* What is needed: In the comment thread below, can you condense the paragraph starting "Hmmm. I feel sure this is a hoax" into a short bulleted list that keeps its main points?

* Selected extract:
** BEGIN **

David Craven said...

Hmmm. I feel sure this is a hoax. All the wild haggis I've seen are squat with heads more like a turtle than this. Maybe there are a range of species, and geographic variation? Someone should do a paper.

Fiona said...

Love it! Well Done on your Haggis find ;)

Anonymous said...

Free range haggis is almost as hard to find as organic tree grown spaghetti. Well done Jake!

Jake said...

Thanks everyone !
@David: I think you mean subditus haggis vulgaris which you get in Greenland. I think my skull is subditus haggis maydupp which is the Scottish type.

Emma S said...

Ha ha, nice one Jake! Very well written and photographed too. And that skull is intriguing!

jordan said...

Hi jake so haggis is a predetor but you can eat it?
your friend
jordan ;)

Anonymous said...

** END **

* Provided information:
** BEGIN **

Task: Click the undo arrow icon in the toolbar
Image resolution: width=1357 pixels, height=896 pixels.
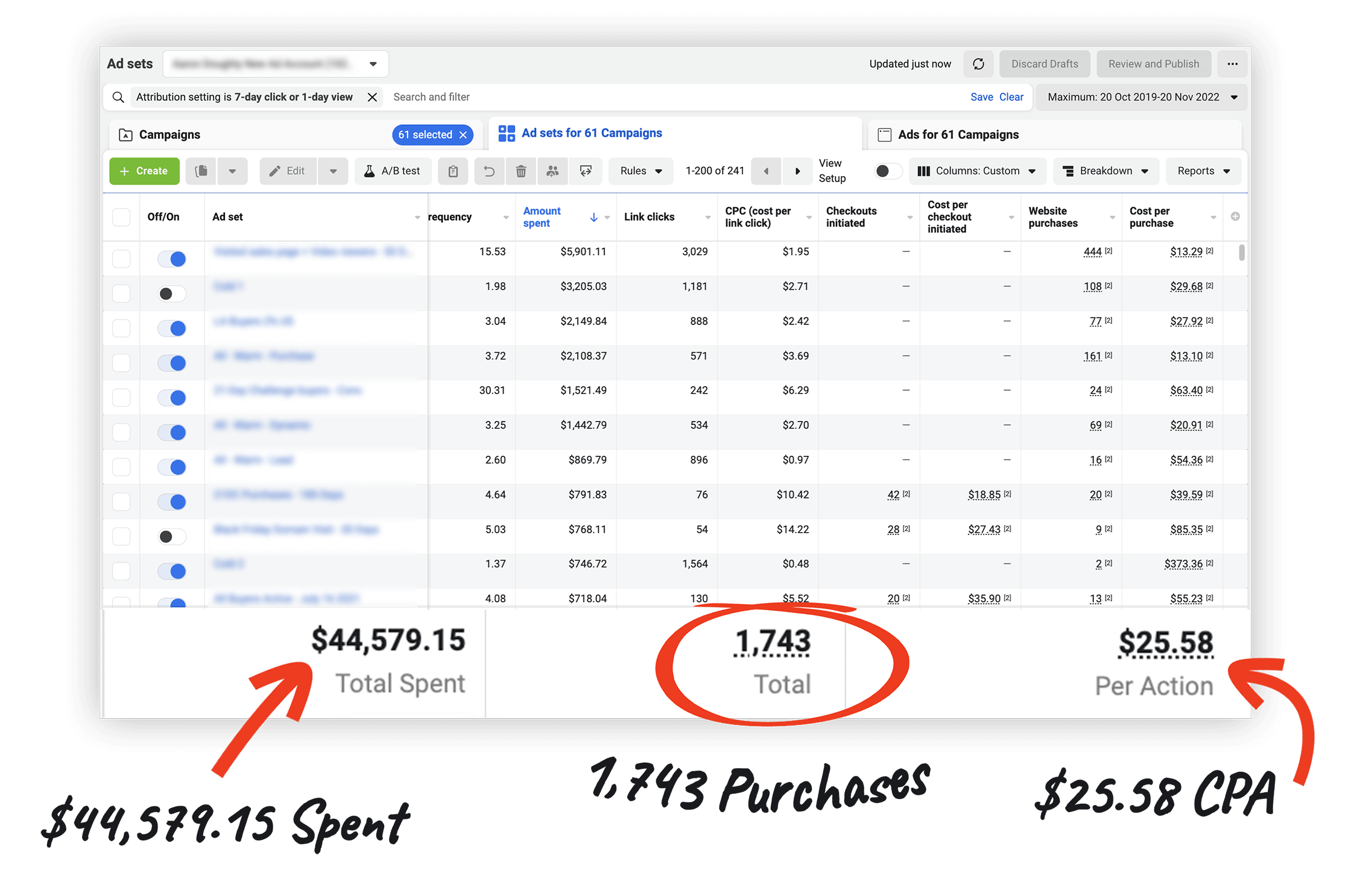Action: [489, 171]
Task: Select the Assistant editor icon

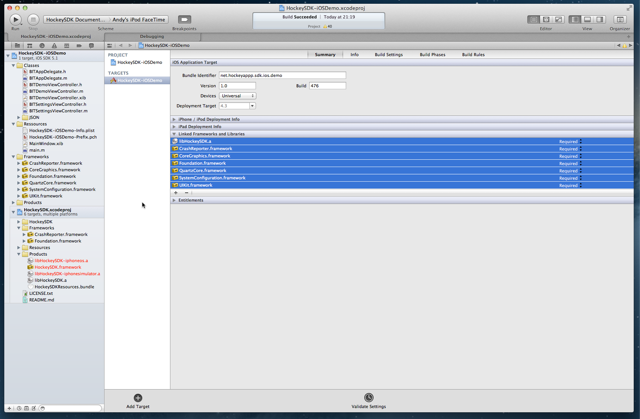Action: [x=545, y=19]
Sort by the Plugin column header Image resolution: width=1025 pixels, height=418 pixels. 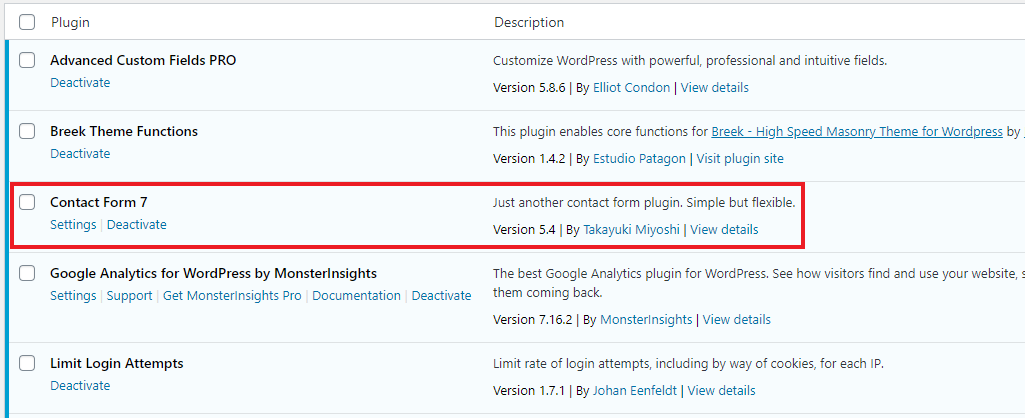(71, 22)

** END **

* Full solution:
- Probably a hoax.
- Wild haggis seen so far are squat, with heads more like a turtle's.
- Perhaps there's a range of species with geographic variation.
- Someone should write a paper on it.